# Stored records
====
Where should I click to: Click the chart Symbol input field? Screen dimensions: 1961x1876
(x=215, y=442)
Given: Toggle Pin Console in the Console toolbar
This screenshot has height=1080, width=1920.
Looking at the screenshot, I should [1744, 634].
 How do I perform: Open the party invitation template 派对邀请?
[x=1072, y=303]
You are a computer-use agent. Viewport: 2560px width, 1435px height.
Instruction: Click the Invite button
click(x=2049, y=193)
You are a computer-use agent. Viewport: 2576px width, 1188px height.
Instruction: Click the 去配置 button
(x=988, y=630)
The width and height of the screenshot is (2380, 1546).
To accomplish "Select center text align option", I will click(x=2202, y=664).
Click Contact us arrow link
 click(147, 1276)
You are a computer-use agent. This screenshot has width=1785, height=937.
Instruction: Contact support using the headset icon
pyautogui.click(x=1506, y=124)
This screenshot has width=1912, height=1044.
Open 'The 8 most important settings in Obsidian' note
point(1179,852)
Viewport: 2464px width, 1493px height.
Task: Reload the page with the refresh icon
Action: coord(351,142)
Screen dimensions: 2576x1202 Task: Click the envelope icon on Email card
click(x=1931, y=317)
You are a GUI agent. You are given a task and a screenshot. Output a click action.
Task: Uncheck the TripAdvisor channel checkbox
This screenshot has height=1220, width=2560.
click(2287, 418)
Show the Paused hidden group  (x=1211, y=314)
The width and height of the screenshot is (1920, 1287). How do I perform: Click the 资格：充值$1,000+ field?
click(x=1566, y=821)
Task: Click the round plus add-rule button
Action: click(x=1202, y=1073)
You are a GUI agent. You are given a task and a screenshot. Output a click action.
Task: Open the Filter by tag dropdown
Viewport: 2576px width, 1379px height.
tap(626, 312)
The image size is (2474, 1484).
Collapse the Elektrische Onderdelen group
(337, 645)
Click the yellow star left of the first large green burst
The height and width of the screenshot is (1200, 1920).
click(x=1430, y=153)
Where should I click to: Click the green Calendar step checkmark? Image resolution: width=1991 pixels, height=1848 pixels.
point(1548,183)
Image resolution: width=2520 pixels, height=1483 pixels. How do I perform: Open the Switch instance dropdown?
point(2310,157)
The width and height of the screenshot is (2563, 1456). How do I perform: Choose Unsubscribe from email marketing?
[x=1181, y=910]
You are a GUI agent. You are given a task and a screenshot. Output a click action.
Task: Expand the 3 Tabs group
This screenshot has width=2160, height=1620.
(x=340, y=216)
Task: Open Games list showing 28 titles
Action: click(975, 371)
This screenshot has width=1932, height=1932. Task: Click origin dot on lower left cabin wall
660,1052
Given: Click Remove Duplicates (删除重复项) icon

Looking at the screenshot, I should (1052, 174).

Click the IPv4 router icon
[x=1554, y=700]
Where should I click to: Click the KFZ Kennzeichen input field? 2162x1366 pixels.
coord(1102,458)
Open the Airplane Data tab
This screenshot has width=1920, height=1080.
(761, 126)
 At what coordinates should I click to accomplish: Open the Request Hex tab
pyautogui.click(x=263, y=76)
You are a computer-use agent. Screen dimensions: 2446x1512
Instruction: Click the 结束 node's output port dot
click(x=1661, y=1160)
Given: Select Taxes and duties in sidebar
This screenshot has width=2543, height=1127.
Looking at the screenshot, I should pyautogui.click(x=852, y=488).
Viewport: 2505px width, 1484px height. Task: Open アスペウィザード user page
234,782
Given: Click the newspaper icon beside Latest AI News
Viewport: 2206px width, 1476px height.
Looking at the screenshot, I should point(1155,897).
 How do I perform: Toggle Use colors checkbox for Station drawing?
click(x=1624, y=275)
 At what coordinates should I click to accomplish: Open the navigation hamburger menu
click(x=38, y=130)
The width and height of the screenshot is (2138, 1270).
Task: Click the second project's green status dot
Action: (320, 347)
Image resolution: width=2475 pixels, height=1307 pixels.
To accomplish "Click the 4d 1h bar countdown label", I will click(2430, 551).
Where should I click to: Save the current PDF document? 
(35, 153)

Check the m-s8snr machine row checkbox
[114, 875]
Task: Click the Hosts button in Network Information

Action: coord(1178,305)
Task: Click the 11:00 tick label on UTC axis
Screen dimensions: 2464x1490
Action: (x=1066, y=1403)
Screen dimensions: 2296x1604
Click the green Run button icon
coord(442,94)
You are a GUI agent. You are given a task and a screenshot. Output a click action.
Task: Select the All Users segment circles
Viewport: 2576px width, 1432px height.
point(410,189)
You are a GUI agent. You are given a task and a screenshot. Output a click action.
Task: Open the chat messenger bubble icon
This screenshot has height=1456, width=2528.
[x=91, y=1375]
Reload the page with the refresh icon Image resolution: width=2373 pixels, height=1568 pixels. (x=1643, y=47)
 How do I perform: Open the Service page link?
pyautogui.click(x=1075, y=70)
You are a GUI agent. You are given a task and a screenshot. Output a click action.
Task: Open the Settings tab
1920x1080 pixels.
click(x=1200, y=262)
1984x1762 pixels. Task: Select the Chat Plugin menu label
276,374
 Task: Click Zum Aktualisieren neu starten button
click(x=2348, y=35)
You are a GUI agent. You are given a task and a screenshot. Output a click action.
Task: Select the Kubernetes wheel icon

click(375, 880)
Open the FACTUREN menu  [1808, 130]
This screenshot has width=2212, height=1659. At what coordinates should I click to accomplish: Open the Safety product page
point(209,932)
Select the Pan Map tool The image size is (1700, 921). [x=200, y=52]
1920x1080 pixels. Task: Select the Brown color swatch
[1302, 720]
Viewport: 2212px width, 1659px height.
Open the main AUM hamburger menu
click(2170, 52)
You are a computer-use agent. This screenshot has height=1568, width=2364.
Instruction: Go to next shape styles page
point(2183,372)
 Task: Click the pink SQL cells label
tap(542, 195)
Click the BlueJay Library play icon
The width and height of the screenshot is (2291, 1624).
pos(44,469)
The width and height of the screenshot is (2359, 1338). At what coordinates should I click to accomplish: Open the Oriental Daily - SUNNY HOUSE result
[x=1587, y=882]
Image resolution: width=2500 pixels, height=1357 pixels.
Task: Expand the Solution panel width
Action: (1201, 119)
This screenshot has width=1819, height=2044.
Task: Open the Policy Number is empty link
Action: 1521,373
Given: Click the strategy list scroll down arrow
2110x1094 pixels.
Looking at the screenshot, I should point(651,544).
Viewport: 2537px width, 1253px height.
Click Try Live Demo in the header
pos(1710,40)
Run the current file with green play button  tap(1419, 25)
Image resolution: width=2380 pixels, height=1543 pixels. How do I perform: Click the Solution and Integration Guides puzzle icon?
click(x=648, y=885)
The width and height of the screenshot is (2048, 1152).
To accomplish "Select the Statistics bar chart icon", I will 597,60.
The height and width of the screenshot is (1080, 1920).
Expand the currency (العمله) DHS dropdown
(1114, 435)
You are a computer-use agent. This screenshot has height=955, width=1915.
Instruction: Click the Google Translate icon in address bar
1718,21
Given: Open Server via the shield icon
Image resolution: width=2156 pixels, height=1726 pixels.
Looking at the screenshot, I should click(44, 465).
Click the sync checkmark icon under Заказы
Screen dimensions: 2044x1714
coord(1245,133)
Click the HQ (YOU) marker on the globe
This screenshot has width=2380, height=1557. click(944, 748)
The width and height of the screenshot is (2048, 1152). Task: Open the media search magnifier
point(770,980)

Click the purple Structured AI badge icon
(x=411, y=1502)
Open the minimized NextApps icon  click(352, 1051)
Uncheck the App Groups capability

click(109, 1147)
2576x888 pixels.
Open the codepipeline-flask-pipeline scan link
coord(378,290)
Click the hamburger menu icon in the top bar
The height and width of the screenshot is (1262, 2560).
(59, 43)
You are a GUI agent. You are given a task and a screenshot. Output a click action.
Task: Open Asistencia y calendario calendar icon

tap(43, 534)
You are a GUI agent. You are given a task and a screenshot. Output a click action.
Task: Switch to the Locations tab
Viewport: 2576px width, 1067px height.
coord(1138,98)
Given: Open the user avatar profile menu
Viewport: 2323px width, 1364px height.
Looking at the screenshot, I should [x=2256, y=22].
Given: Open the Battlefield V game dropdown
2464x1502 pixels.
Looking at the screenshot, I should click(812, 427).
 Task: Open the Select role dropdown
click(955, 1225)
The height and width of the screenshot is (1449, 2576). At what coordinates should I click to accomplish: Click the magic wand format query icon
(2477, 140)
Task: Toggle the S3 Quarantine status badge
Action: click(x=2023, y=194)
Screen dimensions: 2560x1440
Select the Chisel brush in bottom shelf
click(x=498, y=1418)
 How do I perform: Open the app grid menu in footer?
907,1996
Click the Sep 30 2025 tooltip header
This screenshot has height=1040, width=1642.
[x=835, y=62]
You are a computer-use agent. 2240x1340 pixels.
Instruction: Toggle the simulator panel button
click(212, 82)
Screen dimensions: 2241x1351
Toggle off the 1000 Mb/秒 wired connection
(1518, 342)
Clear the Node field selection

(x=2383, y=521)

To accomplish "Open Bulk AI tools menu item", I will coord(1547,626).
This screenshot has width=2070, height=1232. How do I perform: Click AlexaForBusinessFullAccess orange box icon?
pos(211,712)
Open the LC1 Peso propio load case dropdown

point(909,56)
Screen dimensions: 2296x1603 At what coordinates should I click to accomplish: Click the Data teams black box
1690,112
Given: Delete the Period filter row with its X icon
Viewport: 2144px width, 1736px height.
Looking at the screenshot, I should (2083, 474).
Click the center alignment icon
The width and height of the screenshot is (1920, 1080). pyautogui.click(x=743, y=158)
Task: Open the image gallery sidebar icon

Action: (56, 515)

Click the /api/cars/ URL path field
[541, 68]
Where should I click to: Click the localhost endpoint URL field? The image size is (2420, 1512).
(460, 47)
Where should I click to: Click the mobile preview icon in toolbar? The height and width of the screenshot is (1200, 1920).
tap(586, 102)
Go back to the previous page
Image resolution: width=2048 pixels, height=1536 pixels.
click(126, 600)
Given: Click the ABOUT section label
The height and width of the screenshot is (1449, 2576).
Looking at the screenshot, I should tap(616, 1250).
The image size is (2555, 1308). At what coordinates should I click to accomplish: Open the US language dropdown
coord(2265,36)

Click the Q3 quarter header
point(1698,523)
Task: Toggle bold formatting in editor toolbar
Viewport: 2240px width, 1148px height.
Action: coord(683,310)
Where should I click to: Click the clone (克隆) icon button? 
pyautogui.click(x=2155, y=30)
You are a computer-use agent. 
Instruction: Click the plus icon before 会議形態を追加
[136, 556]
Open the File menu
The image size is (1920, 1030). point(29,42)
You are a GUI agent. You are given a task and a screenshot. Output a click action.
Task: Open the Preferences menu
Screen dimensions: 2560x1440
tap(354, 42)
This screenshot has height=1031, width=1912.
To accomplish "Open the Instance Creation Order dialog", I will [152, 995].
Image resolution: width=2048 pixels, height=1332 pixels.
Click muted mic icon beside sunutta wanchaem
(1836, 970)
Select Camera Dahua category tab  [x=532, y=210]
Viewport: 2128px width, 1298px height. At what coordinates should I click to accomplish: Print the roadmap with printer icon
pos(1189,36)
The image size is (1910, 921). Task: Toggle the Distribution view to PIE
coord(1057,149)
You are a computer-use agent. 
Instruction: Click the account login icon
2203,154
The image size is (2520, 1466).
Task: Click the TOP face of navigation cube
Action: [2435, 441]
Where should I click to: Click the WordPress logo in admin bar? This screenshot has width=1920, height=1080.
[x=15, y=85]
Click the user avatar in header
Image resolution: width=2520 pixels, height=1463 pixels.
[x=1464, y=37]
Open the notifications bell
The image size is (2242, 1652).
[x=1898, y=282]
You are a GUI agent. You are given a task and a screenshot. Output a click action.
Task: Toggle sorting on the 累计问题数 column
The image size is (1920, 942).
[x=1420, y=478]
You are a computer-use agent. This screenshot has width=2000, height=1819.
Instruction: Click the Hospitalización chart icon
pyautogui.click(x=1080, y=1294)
====
# AIM OF THE EXERCISE
Which lines of the entries above contain the word "computer"? Copy each of them.

# SOLUTION TO THIS PROBLEM
You are a computer-use agent. Viewport: 2560px width, 1435px height.
You are a computer-use agent. Viewport: 2576px width, 1188px height.
You are a computer-use agent. This screenshot has width=1785, height=937.
You are a computer-use agent. Screen dimensions: 2446x1512
You are a computer-use agent. This screenshot has height=1568, width=2364.
You are a computer-use agent. This screenshot has height=955, width=1915.
You are a computer-use agent. 2240x1340 pixels.
You are a computer-use agent. 
You are a computer-use agent. 
You are a computer-use agent. This screenshot has width=2000, height=1819.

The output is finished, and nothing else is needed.